Exercise instructions: Rewrite the items below as a numbered list, beginning at the line that contains "Sainte Louise label" and ending after the line that contains "coord(20,353)". Skip blank lines and omit the pictures.

───── Exercise input

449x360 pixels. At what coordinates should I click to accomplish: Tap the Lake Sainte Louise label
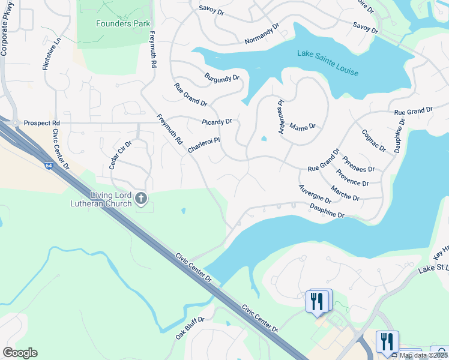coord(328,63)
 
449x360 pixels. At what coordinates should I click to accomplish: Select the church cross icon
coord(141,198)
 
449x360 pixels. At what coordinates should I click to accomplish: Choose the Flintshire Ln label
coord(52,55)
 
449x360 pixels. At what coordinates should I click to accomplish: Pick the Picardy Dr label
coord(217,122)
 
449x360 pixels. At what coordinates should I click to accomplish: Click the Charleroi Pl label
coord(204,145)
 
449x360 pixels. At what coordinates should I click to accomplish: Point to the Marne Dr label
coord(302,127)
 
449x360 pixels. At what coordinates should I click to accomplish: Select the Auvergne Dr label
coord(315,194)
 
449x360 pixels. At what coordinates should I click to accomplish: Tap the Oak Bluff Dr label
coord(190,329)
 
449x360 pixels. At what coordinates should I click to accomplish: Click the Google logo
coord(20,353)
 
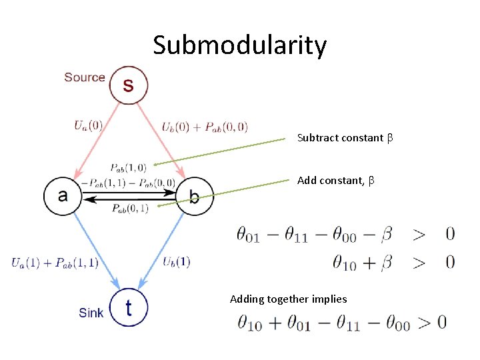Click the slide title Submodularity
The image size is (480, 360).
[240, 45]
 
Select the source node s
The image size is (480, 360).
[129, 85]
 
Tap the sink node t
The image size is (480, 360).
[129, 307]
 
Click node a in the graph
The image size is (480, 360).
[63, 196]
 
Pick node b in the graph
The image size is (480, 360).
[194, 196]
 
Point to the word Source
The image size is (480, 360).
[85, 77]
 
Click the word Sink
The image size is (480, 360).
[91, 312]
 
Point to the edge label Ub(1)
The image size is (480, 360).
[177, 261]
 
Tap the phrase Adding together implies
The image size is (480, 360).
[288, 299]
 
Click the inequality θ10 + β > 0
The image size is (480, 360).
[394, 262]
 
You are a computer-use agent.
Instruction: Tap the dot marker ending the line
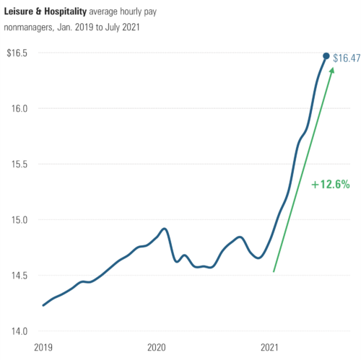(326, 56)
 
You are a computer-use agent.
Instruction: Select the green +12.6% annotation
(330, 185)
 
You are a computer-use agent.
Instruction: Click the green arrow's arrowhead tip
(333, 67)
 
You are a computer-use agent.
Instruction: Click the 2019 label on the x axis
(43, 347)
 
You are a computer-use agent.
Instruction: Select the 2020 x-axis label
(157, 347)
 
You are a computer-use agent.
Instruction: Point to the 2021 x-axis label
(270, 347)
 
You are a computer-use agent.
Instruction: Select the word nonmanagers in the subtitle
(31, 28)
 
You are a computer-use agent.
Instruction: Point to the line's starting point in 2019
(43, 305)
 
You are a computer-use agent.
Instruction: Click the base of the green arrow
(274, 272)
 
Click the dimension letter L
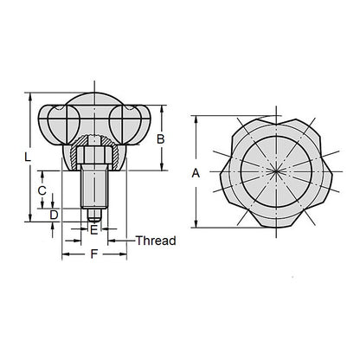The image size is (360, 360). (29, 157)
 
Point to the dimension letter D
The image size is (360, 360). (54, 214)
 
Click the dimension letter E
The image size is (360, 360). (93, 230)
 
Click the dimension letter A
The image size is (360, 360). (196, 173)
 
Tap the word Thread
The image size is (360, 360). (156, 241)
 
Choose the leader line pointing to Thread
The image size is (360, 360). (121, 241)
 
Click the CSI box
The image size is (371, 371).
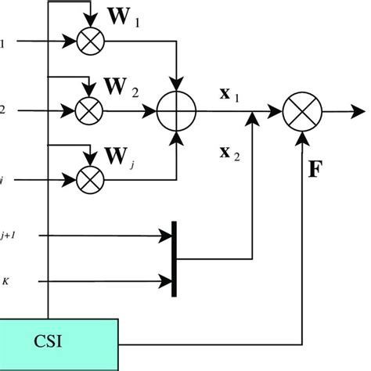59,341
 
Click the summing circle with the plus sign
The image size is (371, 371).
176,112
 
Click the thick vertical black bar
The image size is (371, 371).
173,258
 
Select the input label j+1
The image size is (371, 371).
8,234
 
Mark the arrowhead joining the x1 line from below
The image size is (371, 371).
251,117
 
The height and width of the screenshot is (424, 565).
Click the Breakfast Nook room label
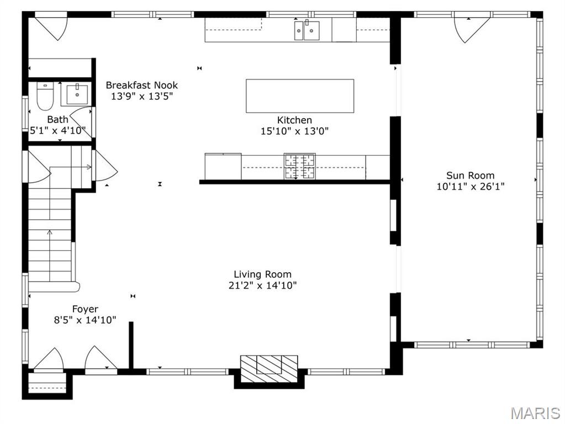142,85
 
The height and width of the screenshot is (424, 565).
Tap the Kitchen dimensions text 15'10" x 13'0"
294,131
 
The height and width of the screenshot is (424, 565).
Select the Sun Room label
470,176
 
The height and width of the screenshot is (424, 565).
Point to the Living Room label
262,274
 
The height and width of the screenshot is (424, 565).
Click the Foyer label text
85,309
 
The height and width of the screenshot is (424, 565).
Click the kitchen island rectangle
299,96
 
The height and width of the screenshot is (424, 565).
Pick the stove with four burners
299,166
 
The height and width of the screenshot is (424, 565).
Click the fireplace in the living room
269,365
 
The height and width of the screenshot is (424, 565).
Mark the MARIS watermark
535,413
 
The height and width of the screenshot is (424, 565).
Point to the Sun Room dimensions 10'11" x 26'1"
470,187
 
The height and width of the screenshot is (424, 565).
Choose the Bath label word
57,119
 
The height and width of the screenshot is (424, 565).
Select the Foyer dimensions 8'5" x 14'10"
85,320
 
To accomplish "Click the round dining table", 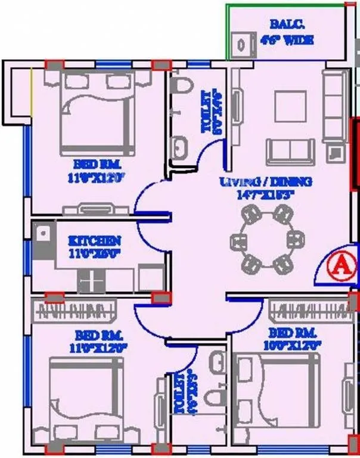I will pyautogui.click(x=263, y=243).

──────────
───── Exercise input

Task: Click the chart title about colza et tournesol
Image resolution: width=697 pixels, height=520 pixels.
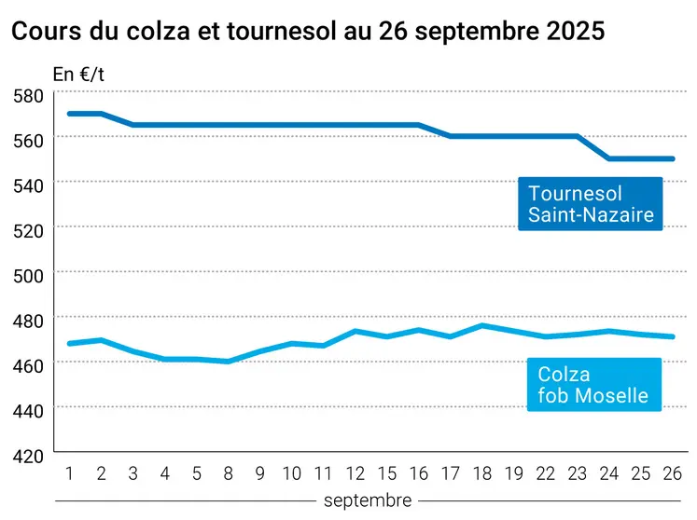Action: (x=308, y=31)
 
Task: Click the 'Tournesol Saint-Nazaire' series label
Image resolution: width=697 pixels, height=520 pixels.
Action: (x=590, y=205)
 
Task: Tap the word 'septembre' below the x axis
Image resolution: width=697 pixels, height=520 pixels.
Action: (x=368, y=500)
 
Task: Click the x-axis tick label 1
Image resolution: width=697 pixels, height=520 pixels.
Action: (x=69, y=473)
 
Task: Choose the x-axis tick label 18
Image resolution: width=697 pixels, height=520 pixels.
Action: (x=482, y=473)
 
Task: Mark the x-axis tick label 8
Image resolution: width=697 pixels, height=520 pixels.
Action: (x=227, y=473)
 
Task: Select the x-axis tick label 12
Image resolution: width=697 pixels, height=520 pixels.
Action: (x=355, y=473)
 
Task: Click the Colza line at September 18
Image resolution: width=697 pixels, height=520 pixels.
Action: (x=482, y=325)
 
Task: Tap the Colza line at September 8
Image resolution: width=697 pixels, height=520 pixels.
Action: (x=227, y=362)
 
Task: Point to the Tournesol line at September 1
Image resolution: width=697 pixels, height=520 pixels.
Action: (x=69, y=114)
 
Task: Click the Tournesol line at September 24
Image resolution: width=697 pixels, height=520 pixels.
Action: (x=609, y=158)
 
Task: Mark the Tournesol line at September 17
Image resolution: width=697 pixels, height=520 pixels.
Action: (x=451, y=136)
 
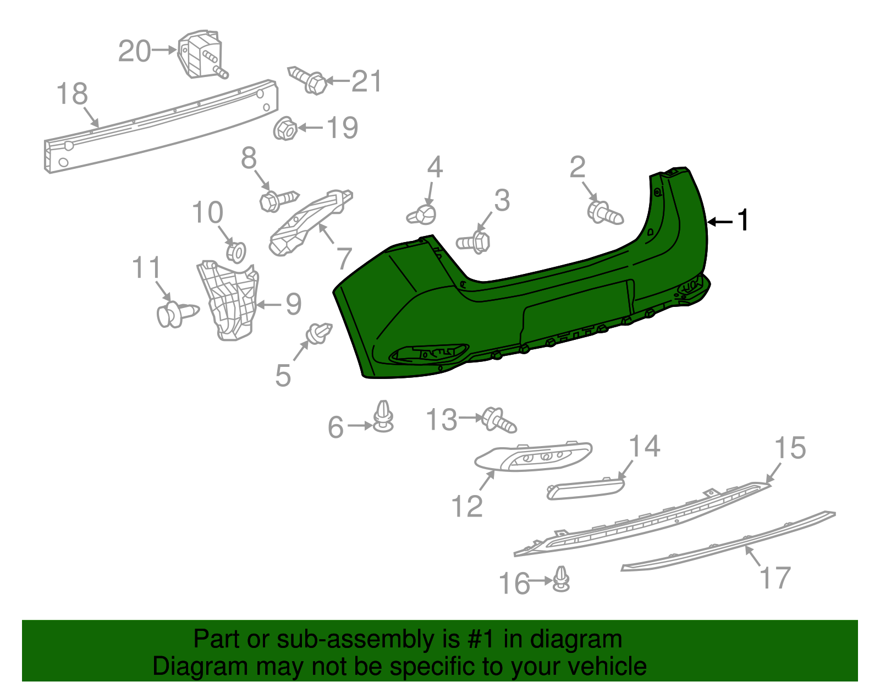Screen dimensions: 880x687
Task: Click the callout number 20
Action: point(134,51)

──────────
───── Exercise input

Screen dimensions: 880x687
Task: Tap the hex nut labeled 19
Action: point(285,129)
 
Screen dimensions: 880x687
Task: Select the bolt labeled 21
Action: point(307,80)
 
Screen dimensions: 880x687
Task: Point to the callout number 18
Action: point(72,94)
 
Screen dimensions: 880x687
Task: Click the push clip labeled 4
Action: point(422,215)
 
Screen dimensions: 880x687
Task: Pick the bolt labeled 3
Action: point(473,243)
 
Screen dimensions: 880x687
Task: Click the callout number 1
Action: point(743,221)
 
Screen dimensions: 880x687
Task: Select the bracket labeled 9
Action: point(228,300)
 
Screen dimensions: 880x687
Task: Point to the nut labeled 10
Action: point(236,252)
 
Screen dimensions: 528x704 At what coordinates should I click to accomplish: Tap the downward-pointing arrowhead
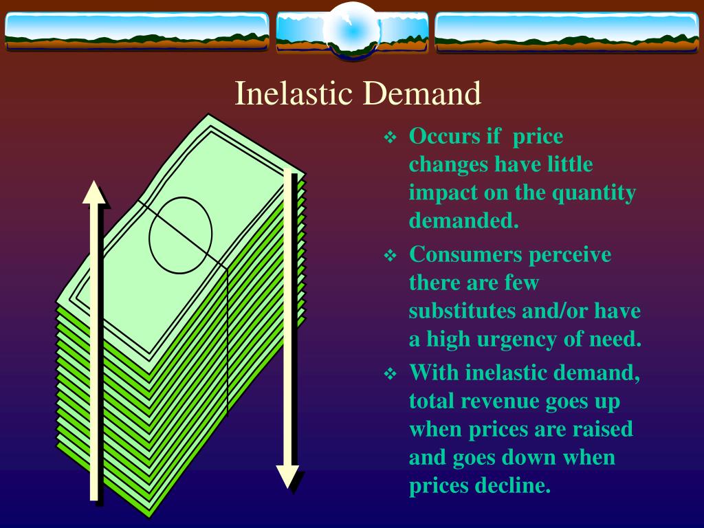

──────────

Result:
1. 449x360 pixels. At what coordinates should I click to accomplish: Tap the Lake Sainte Louise label
2. coord(328,63)
3. 449x360 pixels. At what coordinates should I click to accomplish: Select the church cross icon
4. coord(141,198)
5. 449x360 pixels. At what coordinates should I click to accomplish: Choose the Flintshire Ln label
6. coord(52,55)
7. 449x360 pixels. At what coordinates should I click to accomplish: Pick the Picardy Dr label
8. coord(217,122)
9. 449x360 pixels. At what coordinates should I click to accomplish: Click the Charleroi Pl label
10. coord(204,145)
11. 449x360 pixels. At what coordinates should I click to accomplish: Point to the Marne Dr label
12. coord(302,127)
13. 449x360 pixels. At what coordinates should I click to accomplish: Select the Auvergne Dr label
14. coord(315,194)
15. 449x360 pixels. At what coordinates should I click to accomplish: Tap the Oak Bluff Dr label
16. coord(190,329)
17. 449x360 pixels. At what coordinates should I click to accomplish: Click the Google logo
18. coord(20,353)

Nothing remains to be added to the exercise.